Finally, after hours upon hours of walking, a ton of raspberry leaf tea, and practically begging my little peanut to get the show on the road, on July 28th, 2012, at 5:30am, I went into labor. This was it! This was the moment I had been waiting 9 months for!
I will be the first to admit that my labor was not nearly as horrible as my imagination had conjured it up to be. I knew it would be excruciatingly painful and I imagined I would cry and scream that I couldn’t go through with it, all while curling up in a fetal position willing the contractions to subside. I did cry and scream and finally after 38 excruciating hours of being drug free, I opted for the epidural. It was one of the best decisions I have ever made. Although giving birth completely natural was what I really wanted, at this point, all I cared about was that my baby would be happy and healthy. The epidural was critical for me getting some sleep and gathering the energy to push this watermelon out. The time came where the nurse said I was ready to push. So I pushed and I pushed and I pushed. I pushed for two and a half hours. There was talk of using forceps but it was decided the only way this baby was coming out, was with an emergency cesarean. This was real, after 9 months of being pregnant and 52 hours of labor, I would meet my precious little angel.
Meeting my son for the first time, was magical. Weighing 9 pounds 12 ounces, my little miracle was healthy, and is the most beautiful boy I have ever laid eyes on. I have always heard parents say “you don’t know what love is until you have a child.” At that moment, I knew exactly what they were talking about.

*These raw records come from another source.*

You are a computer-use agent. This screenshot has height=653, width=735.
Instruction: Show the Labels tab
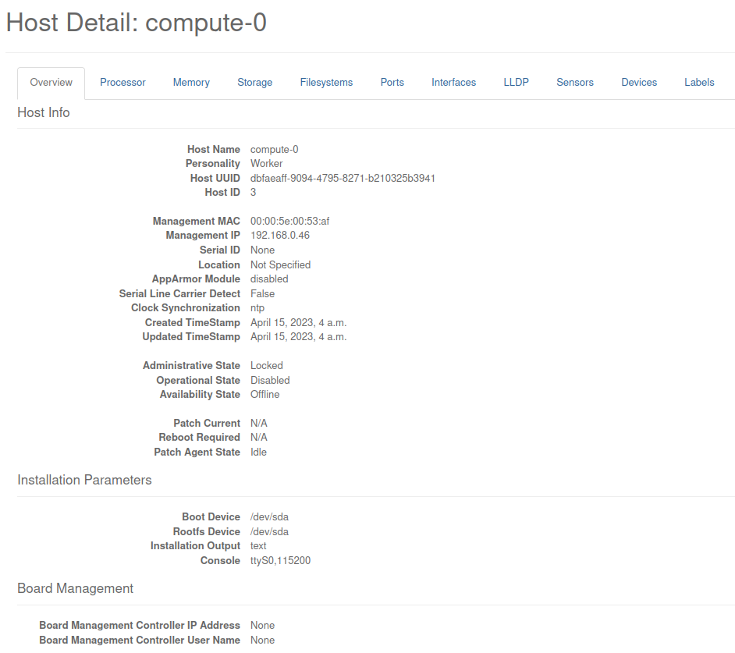[699, 82]
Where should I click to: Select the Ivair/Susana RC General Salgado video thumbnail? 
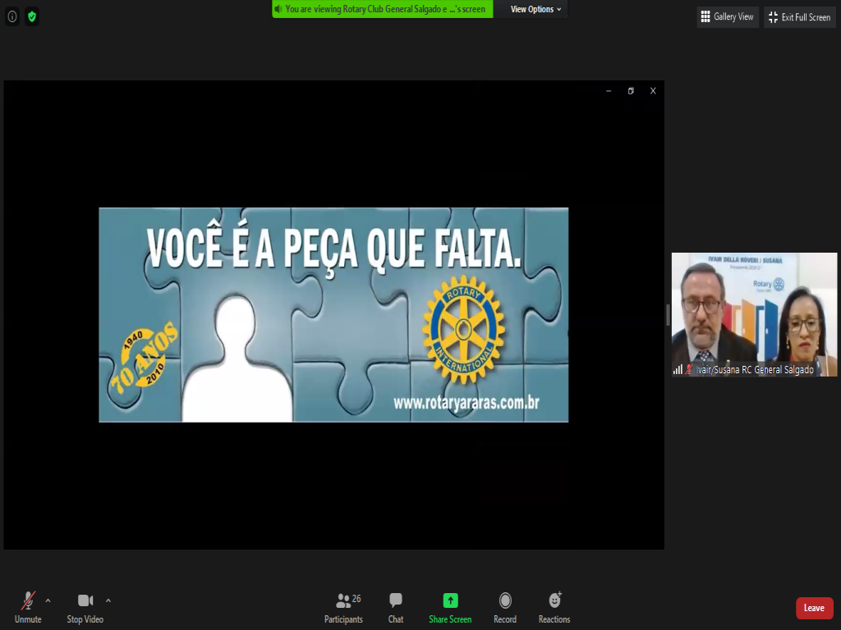pos(754,314)
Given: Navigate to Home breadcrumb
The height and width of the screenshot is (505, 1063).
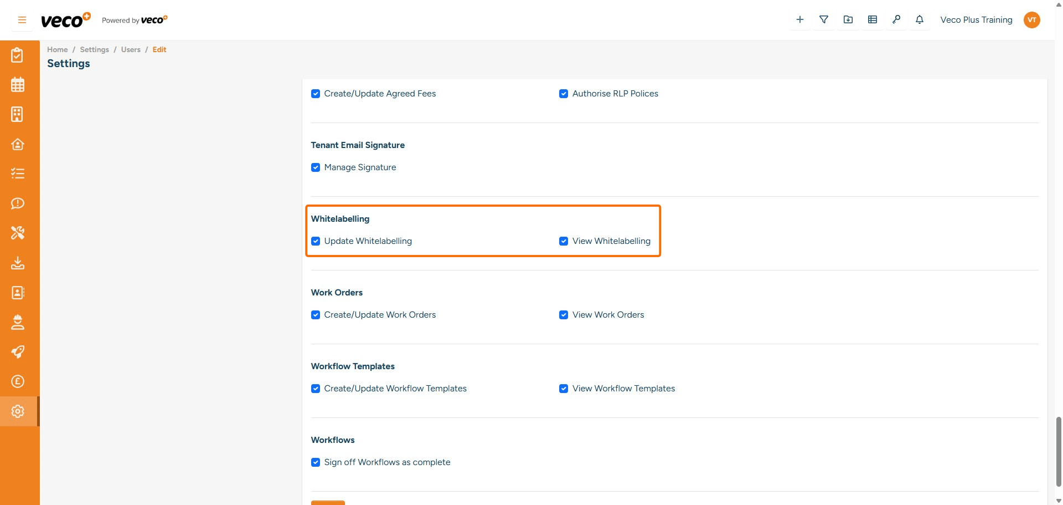Looking at the screenshot, I should click(x=57, y=49).
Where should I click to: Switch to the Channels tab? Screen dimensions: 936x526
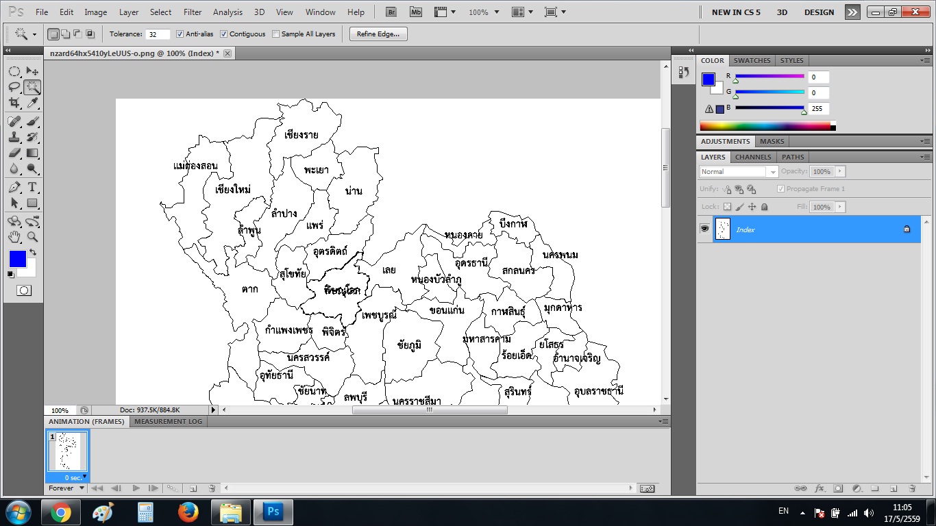753,157
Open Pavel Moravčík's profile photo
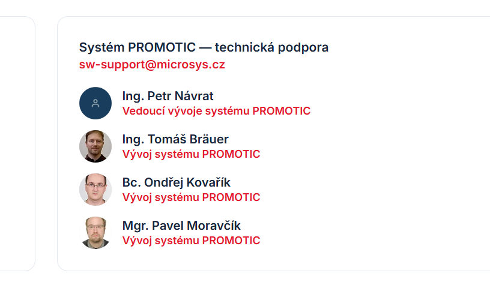490x285 pixels. [95, 233]
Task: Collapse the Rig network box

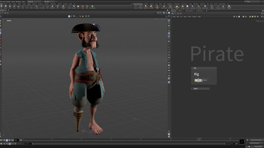Action: coord(193,68)
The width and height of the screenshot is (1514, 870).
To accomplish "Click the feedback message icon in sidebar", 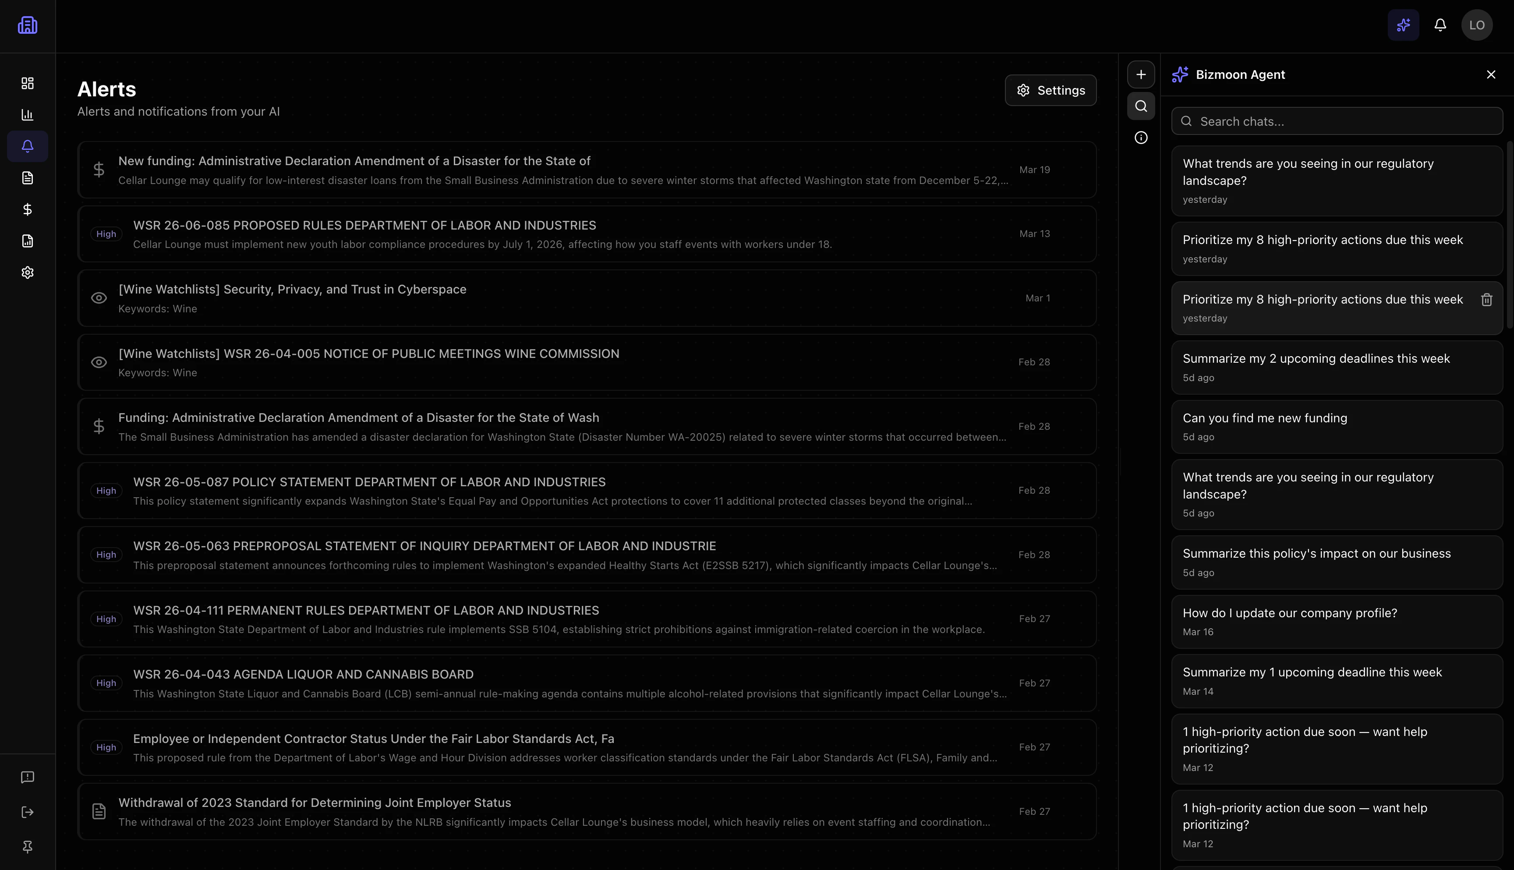I will coord(27,777).
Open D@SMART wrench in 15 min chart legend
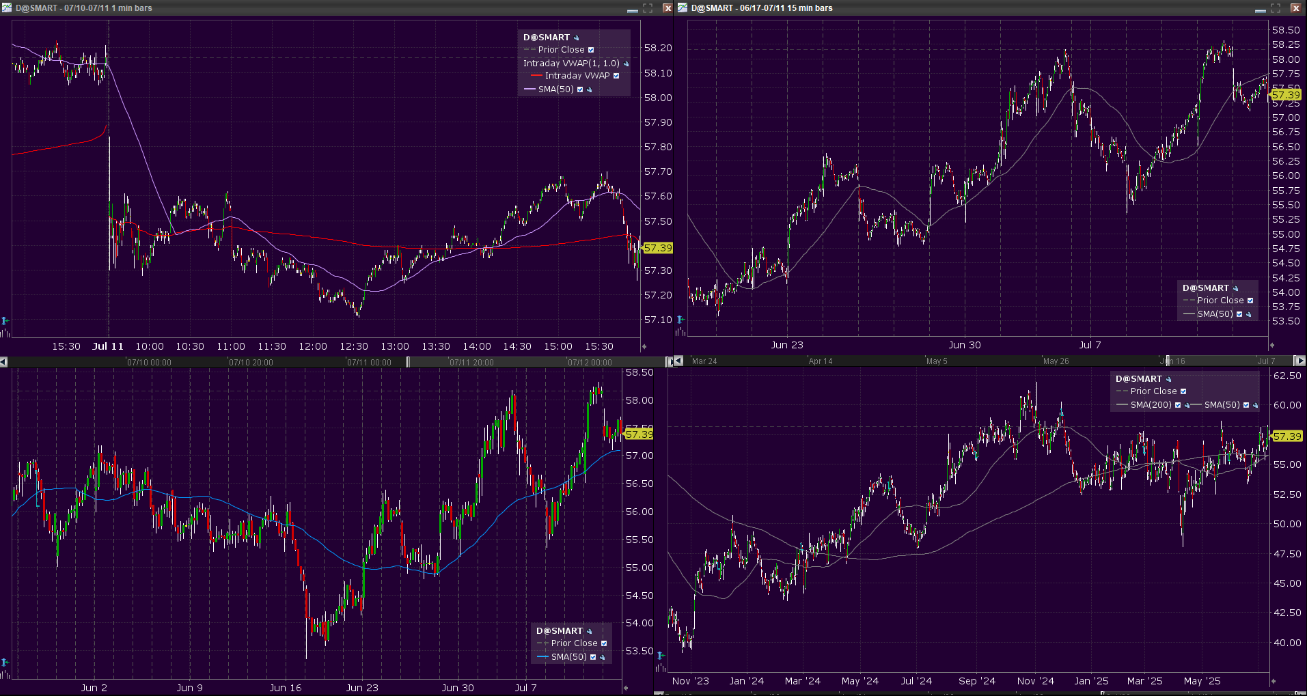 coord(1235,288)
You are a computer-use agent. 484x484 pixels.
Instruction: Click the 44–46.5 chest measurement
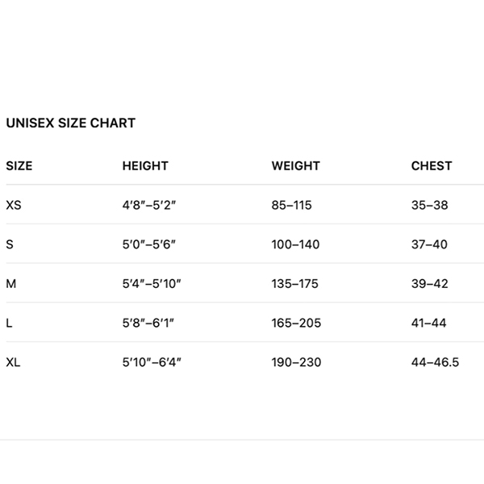[435, 363]
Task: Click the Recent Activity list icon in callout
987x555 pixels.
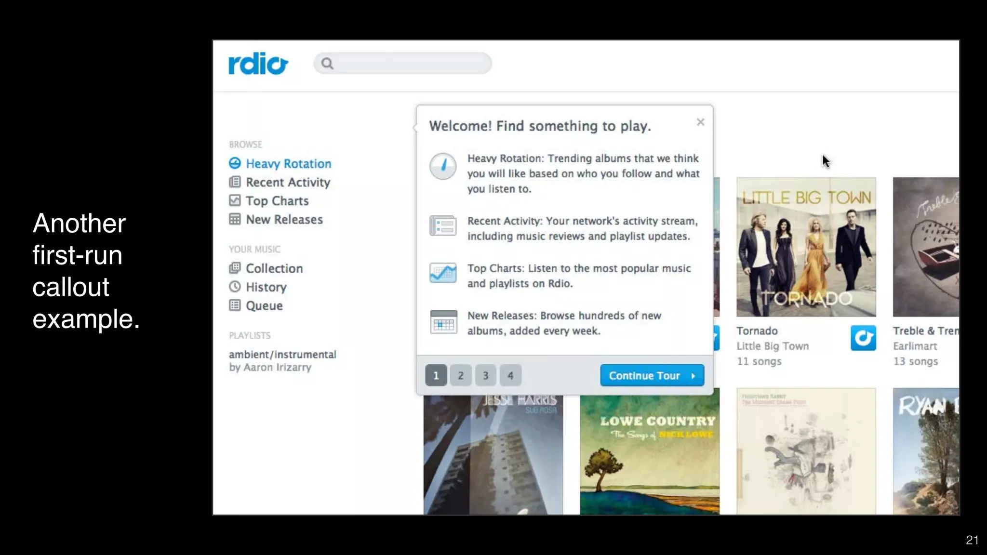Action: click(x=443, y=225)
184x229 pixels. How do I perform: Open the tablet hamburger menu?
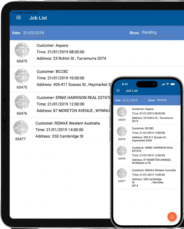(x=19, y=18)
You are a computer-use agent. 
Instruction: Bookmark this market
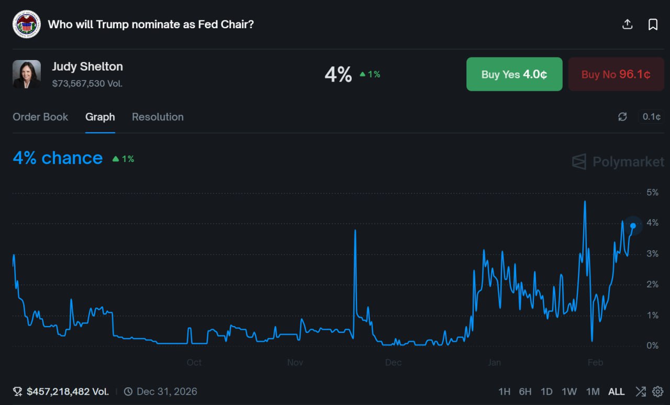[x=653, y=24]
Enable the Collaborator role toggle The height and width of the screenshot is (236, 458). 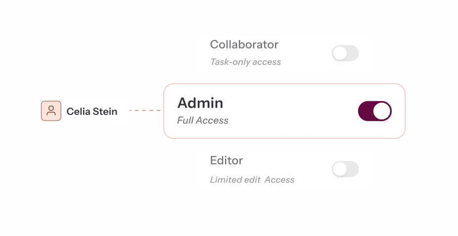(x=345, y=53)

I cannot imagine loving anyone the way I love my son.
The moment my son entered this world, my life completely changed. He is, and always will be, my first priority. We have both been through some struggles in his short 6 months, but he has taught me things, and helped me understand things, more than I could ever imagine possible. He is my inspiration. I believe we were all put in this world for a reason, for a purpose. Mine was to be a mother who could love someone unconditionally and learn from someone who has so much to teach me. Kaiden, I love you more than you will ever know. I love you to the moon and back, a billion times over!